- Problem to work on
Copy the rows below word for word, from the line that contains "Given: Select the OCPUs summary tile" through the line that contains "point(299,605)", both ends included.

- Extracted data

═══

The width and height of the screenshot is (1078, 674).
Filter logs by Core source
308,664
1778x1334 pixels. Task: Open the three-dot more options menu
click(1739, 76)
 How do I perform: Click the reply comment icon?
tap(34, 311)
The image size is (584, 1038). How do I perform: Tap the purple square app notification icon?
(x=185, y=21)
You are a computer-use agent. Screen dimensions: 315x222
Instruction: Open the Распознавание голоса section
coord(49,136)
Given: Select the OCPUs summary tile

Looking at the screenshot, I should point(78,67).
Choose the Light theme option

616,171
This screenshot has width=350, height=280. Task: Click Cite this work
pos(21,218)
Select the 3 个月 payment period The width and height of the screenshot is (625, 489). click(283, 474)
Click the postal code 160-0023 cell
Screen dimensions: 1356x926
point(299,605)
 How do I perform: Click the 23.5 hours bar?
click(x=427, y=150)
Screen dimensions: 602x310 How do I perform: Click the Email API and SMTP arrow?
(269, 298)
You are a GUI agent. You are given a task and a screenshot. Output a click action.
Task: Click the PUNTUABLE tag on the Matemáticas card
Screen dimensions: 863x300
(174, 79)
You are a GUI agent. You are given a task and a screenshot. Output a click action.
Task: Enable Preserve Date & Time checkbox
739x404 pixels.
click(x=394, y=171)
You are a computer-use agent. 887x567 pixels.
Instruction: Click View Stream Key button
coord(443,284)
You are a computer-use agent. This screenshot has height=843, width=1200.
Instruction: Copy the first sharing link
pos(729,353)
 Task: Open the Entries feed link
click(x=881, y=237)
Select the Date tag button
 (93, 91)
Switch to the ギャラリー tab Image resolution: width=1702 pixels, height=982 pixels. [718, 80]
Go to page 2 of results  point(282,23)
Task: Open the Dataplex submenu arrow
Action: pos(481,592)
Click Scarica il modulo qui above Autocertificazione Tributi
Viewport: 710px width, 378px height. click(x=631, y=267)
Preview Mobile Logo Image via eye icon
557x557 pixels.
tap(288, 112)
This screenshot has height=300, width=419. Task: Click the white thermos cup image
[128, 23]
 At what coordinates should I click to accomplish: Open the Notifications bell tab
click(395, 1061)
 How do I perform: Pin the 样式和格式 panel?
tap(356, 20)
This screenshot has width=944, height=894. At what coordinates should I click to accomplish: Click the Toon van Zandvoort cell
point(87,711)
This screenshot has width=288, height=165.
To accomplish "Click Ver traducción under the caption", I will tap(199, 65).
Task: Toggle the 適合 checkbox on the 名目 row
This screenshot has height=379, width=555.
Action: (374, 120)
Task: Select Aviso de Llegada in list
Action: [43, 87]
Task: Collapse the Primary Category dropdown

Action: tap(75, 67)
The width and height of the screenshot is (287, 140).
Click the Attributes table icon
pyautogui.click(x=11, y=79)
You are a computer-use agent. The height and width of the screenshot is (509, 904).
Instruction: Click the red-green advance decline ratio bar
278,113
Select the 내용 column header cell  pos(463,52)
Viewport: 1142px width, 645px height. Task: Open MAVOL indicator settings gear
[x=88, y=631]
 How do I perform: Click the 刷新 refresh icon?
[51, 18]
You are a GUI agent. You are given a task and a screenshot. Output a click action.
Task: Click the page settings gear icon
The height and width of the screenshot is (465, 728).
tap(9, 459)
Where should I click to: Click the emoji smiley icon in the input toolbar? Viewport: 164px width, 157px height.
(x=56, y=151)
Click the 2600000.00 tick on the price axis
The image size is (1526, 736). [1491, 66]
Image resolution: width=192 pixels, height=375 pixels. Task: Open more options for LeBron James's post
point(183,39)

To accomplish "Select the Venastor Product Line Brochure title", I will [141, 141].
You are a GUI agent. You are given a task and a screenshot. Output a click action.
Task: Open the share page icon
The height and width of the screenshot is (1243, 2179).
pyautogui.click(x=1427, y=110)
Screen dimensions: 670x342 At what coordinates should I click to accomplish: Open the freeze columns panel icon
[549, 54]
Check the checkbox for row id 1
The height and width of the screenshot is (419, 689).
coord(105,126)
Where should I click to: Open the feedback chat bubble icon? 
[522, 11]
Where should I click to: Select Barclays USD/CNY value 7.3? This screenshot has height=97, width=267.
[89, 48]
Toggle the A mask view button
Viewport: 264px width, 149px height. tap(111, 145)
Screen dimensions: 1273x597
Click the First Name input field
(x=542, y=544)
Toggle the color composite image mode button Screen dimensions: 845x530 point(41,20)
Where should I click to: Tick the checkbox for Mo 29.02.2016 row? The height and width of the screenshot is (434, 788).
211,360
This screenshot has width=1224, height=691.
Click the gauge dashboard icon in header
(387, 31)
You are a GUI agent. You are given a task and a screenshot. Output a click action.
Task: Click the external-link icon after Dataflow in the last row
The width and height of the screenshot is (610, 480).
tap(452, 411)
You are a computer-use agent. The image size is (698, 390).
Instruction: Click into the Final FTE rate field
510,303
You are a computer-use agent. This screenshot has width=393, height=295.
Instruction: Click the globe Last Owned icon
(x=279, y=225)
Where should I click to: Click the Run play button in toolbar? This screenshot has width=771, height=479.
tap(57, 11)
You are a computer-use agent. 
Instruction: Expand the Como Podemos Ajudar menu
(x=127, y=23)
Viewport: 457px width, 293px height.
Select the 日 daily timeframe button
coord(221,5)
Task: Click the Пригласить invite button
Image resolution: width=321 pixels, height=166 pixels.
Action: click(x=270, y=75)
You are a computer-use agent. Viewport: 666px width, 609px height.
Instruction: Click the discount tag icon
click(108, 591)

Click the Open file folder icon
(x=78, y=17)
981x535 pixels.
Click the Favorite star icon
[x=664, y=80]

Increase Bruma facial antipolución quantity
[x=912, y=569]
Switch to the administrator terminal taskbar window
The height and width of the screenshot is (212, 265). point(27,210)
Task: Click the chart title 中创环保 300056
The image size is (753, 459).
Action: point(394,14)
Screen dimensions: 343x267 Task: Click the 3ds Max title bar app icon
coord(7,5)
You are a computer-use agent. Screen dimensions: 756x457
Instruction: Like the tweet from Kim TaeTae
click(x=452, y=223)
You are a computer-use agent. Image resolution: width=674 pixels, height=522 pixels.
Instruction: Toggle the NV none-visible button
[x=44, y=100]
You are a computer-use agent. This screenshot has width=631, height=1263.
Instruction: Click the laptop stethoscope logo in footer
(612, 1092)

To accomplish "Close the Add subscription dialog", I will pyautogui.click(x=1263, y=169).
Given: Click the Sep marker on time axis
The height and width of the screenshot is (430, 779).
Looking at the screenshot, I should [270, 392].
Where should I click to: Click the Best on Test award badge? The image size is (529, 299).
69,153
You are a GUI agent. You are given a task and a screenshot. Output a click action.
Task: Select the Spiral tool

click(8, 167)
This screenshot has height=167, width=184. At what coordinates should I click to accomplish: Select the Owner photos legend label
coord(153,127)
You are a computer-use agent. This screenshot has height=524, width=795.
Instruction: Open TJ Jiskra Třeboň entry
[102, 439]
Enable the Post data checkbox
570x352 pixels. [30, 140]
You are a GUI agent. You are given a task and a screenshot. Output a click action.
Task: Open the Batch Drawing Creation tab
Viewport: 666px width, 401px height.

═══

- Solution
Given: Select the OCPUs summary tile

Looking at the screenshot, I should point(78,67).
Choose the Light theme option

616,171
This screenshot has width=350, height=280. Task: Click Cite this work
pos(21,218)
Select the 3 个月 payment period The width and height of the screenshot is (625, 489). click(283, 474)
Click the postal code 160-0023 cell
Screen dimensions: 1356x926
point(299,605)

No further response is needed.